IL não discute cargos ou pastas, mas diz-se "forte" na saúde e economia

João Cotrim Figueiredo assume que, a ter de assumir uma função governativa, fá-lo-á com "sentido de missão" e não por gosto.

O presidente da Iniciativa Liberal (IL) garantiu esta quinta-feira que a discussão de cargos ou pastas num futuro governo é uma "preocupação secundária" assumindo, contudo, que a economia, saúde, administração interna ou modernização administrativa são áreas onde são "fortes".

"Como já respondi várias vezes, nós não discutimos cargos será sempre a última, última, última das discussões", afirmou João Cotrim Figueiredo à margem de uma reunião com a bastonária da Ordem dos Enfermeiros, em Lisboa, antes de partir para uma arruada.

O que a Iniciativa Liberal vai discutir, se a aritmética eleitoral a isso conduzir, são políticas, medidas, planos e calendários e não cargos, reafirmando tratar-se verdadeiramente de uma "preocupação secundária".

Contudo, e apesar de dizer não pensar em cargos ou pastas, o liberal afirmou ter muitas pessoas no partido com muitas competências em muitas áreas, nomeadamente na economia, saúde, administração interna e modernização administrativa.

"Há várias áreas onde seríamos capazes de mudar muito o país e muito bem", frisou.

Mas, numa altura em que a campanha eleitoral para as eleições legislativas ainda nem vai a meio, Cotrim Figueiredo assumiu não se sentir confortável em abordar futuras soluções porque é prematuro face ao desconhecimento dos resultados da noite de 30 de janeiro.

E questionou: "vocês já nos viram discutir ou exigir cargos para alguma coisa?".

Além disso, o presidente da IL sublinhou que se o futuro passar por incluir uma função governativa irá assumir essa com "sentido de missão" e não por gosto.

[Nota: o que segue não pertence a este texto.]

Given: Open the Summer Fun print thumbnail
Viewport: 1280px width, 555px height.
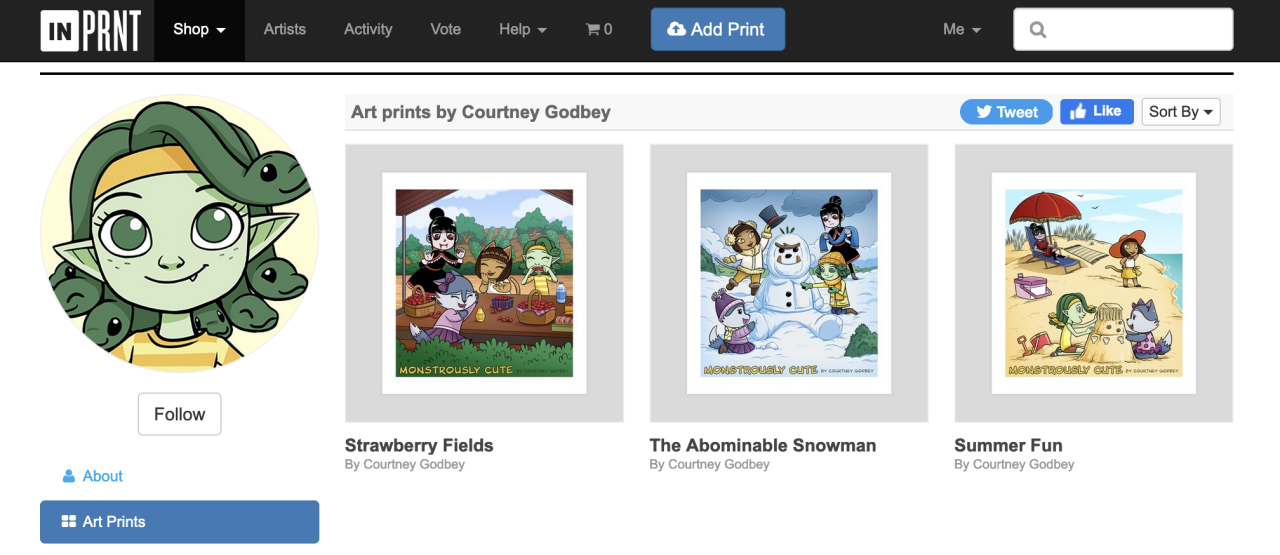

Sobre a abertura demonstrada hoje pelo líder do PSD, Rui Rio, em negociar com a IL em caso de vencer as eleições sem maioria, Cotrim Figueiredo mostrou-se satisfeito porque, entendeu, significa que o PSD reconhece o trabalho e o crescimento da IL.

"Mas, também não adormeço a pensar sobre se o Rui Rio vai estar mais ou menos recetivo", vincou.

Numa possível futura solução governativa à direita, o liberal assumiu que as áreas da fiscalidade e da saúde vão estar em cima da mesa porque são matérias onde são necessários fazer "avanços rápidos".

"Depois há coisas simbólicas como conseguir acabar com esta loucura que é o investimento de dinheiro público naqueles montantes na TAP, seria algo muito simbólico para o que pretendemos fazer no país", concluiu.